Exercise prompt:
Pictures aside, print all of the data below exactly as written.

Data to use:
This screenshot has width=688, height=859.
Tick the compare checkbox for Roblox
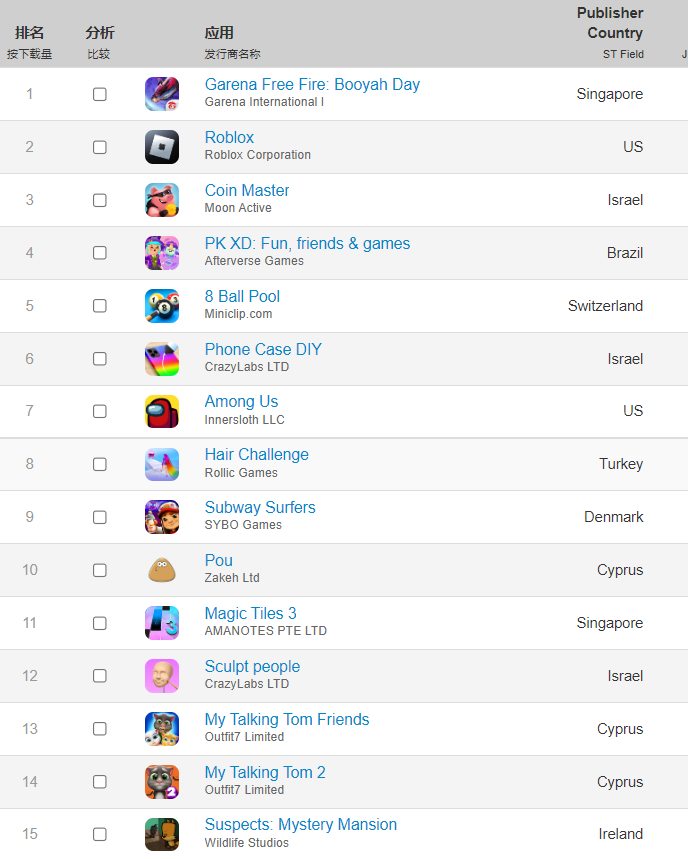tap(100, 147)
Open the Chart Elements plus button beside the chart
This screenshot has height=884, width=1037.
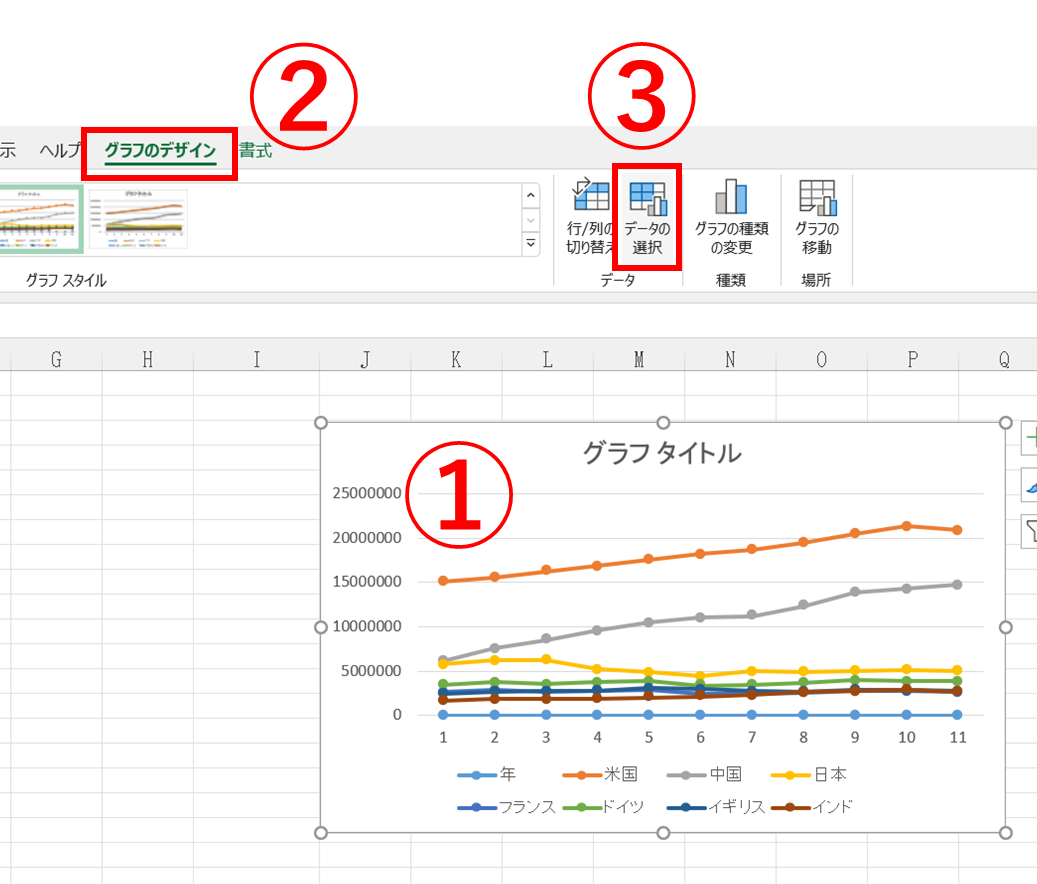point(1030,437)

Answer for this exercise:
This screenshot has width=688, height=859.
Tick the compare checkbox for Roblox
tap(100, 147)
Open the Chart Elements plus button beside the chart
This screenshot has height=884, width=1037.
point(1030,437)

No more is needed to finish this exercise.